* **REQUEST**:
Could you rewrite the data between the lines holding "The width and" and "[x=411, y=572]", inclusive, swapping "Intraday" for "Daily" and leaving everything else unchanged?

* **DATASET ROWS**:

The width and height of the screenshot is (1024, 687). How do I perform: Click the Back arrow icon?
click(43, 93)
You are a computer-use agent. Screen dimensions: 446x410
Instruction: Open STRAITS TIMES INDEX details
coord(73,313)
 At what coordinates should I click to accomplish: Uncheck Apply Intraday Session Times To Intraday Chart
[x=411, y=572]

==

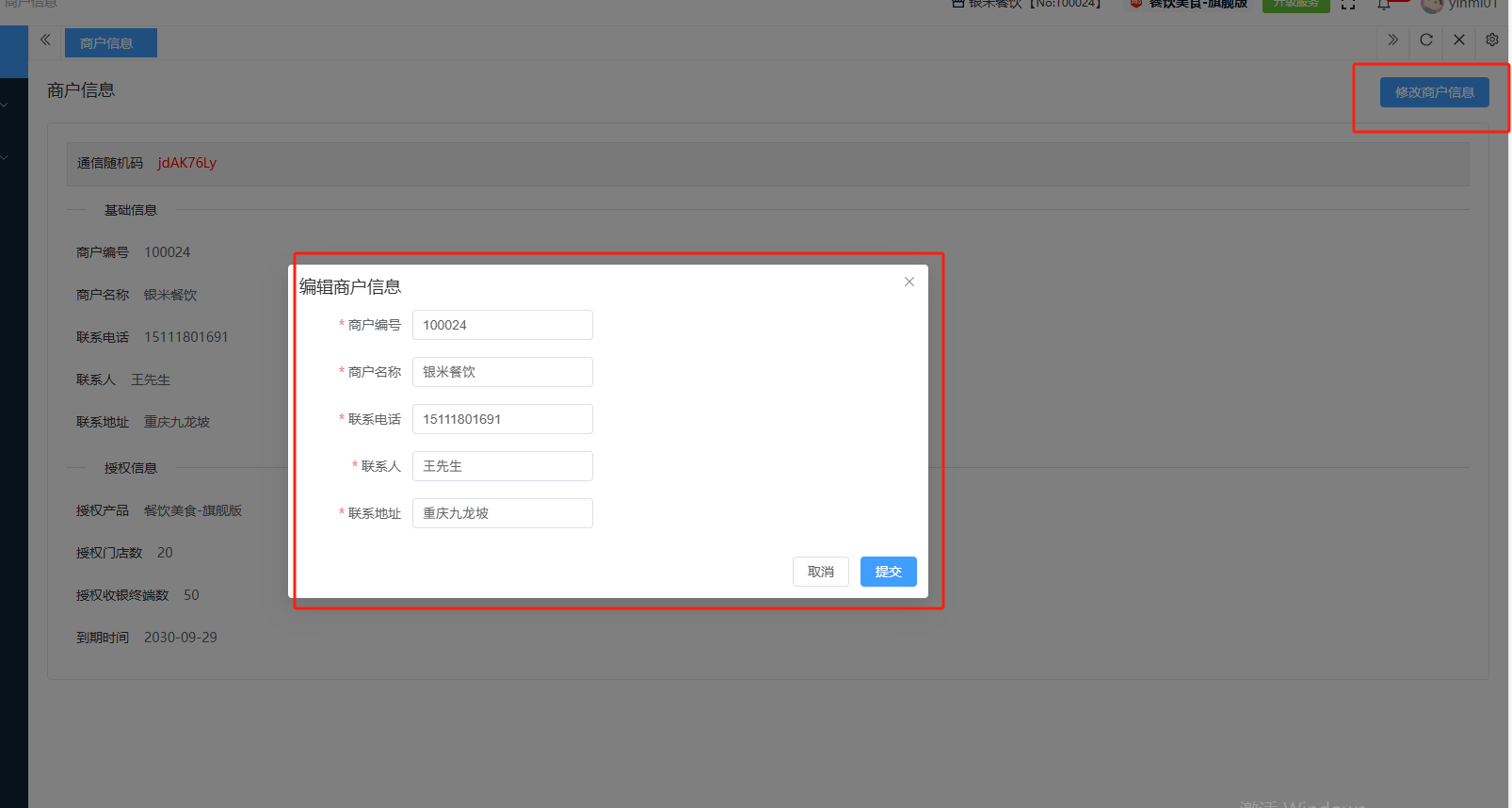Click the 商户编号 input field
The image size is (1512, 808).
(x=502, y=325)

* * *

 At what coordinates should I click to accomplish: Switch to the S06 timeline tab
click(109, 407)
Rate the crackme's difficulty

* **WRITTEN RESPONSE**:
The width and height of the screenshot is (1024, 687). How do I perform: Click the Back arrow icon?
click(43, 93)
You are a computer-use agent. Screen dimensions: 446x410
Instruction: Open STRAITS TIMES INDEX details
coord(73,313)
 At what coordinates should I click to accomplish: Uncheck Apply Daily Session Times To Daily Chart
[x=411, y=572]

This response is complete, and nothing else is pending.